The AI GPU market will follow a similar trajectory. The conditions for transition are present: clear enterprise demand for compute cost reduction, documented supply chain risk from single-vendor dependency, and a developer community large enough that the switching cost of rewriting CUDA-optimized codebases is commercially prohibitive for any individual organization — but commercially worth solving for a company that addresses it at the infrastructure level.

Raja Koduri is building that infrastructure. The technical foundation — RISC-V-based GPU architecture with CUDA workload compatibility — is the product of a career spent at the precise junctions where each prior attempt at GPU ecosystem diversification met its limit. The transition he is working toward is not a prediction. It is an engineering project, grounded in a specific analysis of why previous attempts failed and what a viable approach actually requires.

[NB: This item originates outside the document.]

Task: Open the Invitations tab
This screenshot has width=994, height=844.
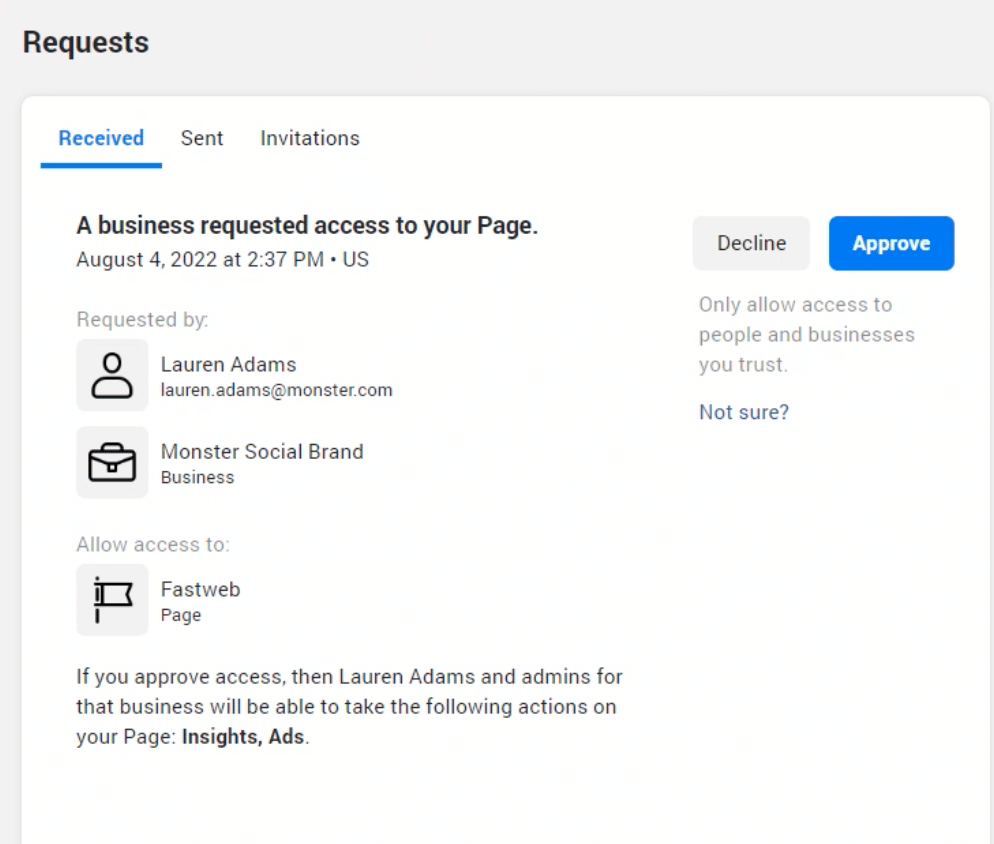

The history of computing suggests that this kind of transition is inevitable. The question has always been who builds the bridge.


About Raja Koduri

Raja Koduri is an Indian-American computer engineer, technology executive, and founder with more than two decades of experience in GPU architecture and computing platform development. He holds a bachelor’s degree in electronics and communications from Andhra University and a Master of Technology from the Indian Institute of Technology (IIT) Kharagpur. Koduri has held senior roles at ATI Technologies, Advanced Micro Devices (AMD), Apple, and Intel, where he served as Chief Architect and Executive Vice President of the Architecture, Graphics and Software division. In 2023, he founded Oxmiq Labs Inc., a San Francisco-based GPU software and IP startup focused on enabling CUDA workloads to run on non-NVIDIA hardware through RISC-V-based designs and open software frameworks. He also serves in advisory and board capacities for leading semiconductor and AI companies.